ARFANAYA

SADNESS SECRET
Chapter #18

Tak Ada Kemajuan

“Gue ikut.” Raka membuat langkah Anaya terhenti karena ucapannya.

Anaya kembali membalikan tubuhnya menghadap Raka. Wajah Anaya nampak tegang sekaligus bingung. “Serius?” tanya Anaya.

“Iya,” jawab Raka yakin.

Karena Anaya tak berani mengatakan bahwa dirinya berbohong jadi pergi bersama Raka ke tempat percetakan. Saat melewati Zea, Anaya memberikan isyarat pertolongan dengan menggunakan mata. Tetapi Zea hanya tersenyum meledek dan tak melakukan apapun.

Saat di tempat percetakan, Raka yang mencetak formulir pendaftaran. Raka mencetak formulir untuk dirinya dan Anaya.

Setelah selesai cetak Raka segera memberikannya kepada Anaya. “Makasih,” ucap Anaya saat mengambil kertas pendaftaran itu dari Raka.

Mereka kemudian kembali ke kelas. Setiba di kelas, Anaya mengatakan pada Raka untuk mengisi formulir di meja masing-masing saja. Setelah itu langsung pergi menaruh formulir itu di ruangan osis tanpa perlu menunggu.

Anaya kembali ke mejanya. “Kamu menang,” kata Anaya kepada Zea sambil menaruh sebuah minuman di depan Zea. 

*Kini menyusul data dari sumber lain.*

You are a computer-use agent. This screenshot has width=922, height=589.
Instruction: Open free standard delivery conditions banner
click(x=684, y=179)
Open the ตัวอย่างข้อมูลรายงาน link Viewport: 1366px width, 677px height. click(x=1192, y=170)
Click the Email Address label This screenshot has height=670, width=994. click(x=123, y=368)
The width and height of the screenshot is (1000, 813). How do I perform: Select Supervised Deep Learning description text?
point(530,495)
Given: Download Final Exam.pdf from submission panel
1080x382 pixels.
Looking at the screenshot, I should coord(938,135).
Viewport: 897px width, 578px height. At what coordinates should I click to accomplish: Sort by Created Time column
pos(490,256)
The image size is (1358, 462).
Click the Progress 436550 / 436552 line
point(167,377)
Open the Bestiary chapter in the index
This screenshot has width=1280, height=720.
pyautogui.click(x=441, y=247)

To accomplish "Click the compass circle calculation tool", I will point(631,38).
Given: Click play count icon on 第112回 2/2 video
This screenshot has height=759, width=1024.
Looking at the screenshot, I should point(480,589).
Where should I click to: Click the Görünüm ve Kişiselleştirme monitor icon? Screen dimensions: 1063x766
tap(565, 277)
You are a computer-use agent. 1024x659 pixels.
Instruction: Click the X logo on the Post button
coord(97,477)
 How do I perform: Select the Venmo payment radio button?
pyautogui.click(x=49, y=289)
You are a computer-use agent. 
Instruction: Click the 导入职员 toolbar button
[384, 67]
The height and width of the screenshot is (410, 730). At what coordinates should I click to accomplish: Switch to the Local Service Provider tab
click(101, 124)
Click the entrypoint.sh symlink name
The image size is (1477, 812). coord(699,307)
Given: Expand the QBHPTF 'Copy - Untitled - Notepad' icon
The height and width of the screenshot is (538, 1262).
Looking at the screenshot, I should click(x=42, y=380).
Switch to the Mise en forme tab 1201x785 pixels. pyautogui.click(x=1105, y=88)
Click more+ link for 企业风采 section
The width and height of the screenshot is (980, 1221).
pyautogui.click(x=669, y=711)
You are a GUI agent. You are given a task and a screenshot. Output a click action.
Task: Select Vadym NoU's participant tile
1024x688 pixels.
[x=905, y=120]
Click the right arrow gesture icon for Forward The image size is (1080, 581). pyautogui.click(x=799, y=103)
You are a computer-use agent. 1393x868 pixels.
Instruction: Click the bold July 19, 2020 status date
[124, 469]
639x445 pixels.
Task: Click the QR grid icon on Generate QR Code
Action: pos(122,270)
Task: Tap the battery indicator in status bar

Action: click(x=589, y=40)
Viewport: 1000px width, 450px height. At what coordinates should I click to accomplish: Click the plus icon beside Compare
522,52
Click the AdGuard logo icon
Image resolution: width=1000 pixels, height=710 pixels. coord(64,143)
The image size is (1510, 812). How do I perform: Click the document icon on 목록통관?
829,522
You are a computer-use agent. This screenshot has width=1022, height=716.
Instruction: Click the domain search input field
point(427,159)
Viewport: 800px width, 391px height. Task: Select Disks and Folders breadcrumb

“Yes...,” ucar Zea dengan gembira.

Minuman itu Anaya beli saat perjalanan kembali ke kelas. Karena Anaya kalah dalam taruhan jadi dia harus melakukan seperti perjanjian awal.

***

Setelah seminggu berlalu. Pengumuman hasil pemilihan anggota osis di umumkan. Nama-nama yang terpilih di pajang di mading sekolah.

Para siswa berbondong-bondong melihat pengumuman tersebut. Ada yang senang dan puas dengan hasilnya, ada juga yang menangis karena hasilnya tak sesuai dengan harapan mereka. Begitu banyak respon dari siswa, sesuai dengan banyaknya pendaftar.

Anaya yang sedang duduk dengan santai di dalam kelas setelah dari kantin lalu dihampiri oleh Raka. Wajah Raka terlihat tidak senang kala itu. “Lo ga jadi daftar?” tanya Raka.

Perkataan Raka membuat Anaya sontak berdiri. Dengan wajah yang terlihat gugup, Anaya menjawab, “kok kamu bilang gitu Rak? Banyak kan yang ga lulus.”

“Gue udah tanya sama pihak osis. Nama lo ga terdaftar di mereka,” ucap Raka dengan wajah datar. “Lo bohongin gue?” Dahi Raka mengerut.

“Bukan gitu. Aku tiba-tiba berubah pikiran,” jelas Anaya.

“Kenapa lo ga bilang ke gue?” balas Raka, dingin. Tatapan matanya menajam, walau intonasi suaranya tak terdengar membentak. Tetapi Raka memancarkan aura kekesalan yang kuat.

“Emang keputusan kamu bakal berubah juga kalau aku ga jadi ikut?” tanya Anaya. Emosinya sedikit tak stabil karena Raka terlihat kesal.

“Iya.” Raka membalas pertanyaan Anaya tanpa berpikir.